Why Do Hydrotherapy?

Why is Hydrotherapy good for me?

Hydrotherapy is water based exercise therapy that is used to assist in the treatment or management of chronic health conditions or injuries which may include arthritis, chronic pain syndromes, cerebral palsy and knee and hip joint rehabilitation to name a few. Hydrotherapy differs from swimming in a pool as specific movements are prescribed to complete in a warm water pool to target certain conditions or injuries to help improve a person’s strength, mobility, reduce pain and overall improve quality of life.

A hydrotherapy pool is usually set at a warmer temperature of 33-36 degrees celsius as this heat allows the muscles to relax finding greater flexibility and better lubricates the joints. This allows for greater movement and function when compared to land-based exercises, whilst also providing pain relief

Hydrotherapy allows individuals to work at greater exercise intensities safely without the effect of gravity on their muscles and joints due to the non weight bearing buoyant environment provided by being in the water.

Benefits of hydrotherapy:Picture2

  • Allows you to work intensely with less strain on the joints of the body, therefore fantastic for rehabilitation.
  • Assists in the management of acute or chronic pain.
  • Effective rehabilitation for pre and post joint replacement surgery.
  • Safe exercise modality for those wanting to lose weight.
  • Improves blood flow circulation and reduces swelling.
  • Increases your metabolic rate.
  • Improves muscular strength, balance and aerobic capacity.
  • Reduces pain and joint compression, therefore increasing function.
  • Improves flexibility and proprioception (your body’s awareness in space).
  • Allows individuals to complete exercises relatively ‘pain-free’ that wouldn’t be possible on land.
  • Aids relaxation and lowers stress levels.

So how does Hydrotherapy work?

There are 6 main principles of Hydrotherapy that we use and manipulate to prescribe exercises. We may use one or several principles at a time to achieve the desired outcome of exercise. These principles are as follows:

– Buoyancy can be used to assist, resist or support movement (ie: when we are immersed in water to our hips, this reduces our weight-bearing to approximately 50%).

– Viscosity and surface tension impacts the resistance that can occur during movement by changing the speed of movement, the size of the object moving through the surface and by breaking the surface tension (ie: the faster we push and pull a dumbbell in water, this increases the level of resistance for the body to overcome).

– Drag is the force exerted on an object passing through a fluid that leads to the slowing down of the movement.

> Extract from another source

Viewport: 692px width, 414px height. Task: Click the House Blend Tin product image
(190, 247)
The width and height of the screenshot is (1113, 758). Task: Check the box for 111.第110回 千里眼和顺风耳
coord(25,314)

This relates to the viscosity of water and turbulence (ie: walking in water requires more effort than walking on land).

– Turbulence is the irregular movement of water molecules, which is typically from your own movement in water (ie: it creates an unable environment therefore encouraging engagement of the core muscles to create stability and maintain correct posture).

– Thermal influence takes advantage of the body’s response to being in a warm or cold environment. (ie: Being immersed in a warm pool increases circulation, aids relaxation and reduces pain).

– Hydrostatic pressure is the pressure that is exerted by a fluid at equilibrium at any given point within the fluid, due to the force of gravity. Hydrostatic pressure increases in proportion to the depth of immersion in the water (ie: Hydrostatic pressure can improve lymphatic flow, as well as airway resistance).

Before you commence hydrotherapy it is important to speak with your allied health professional to see if hydrotherapy is appropriate for you.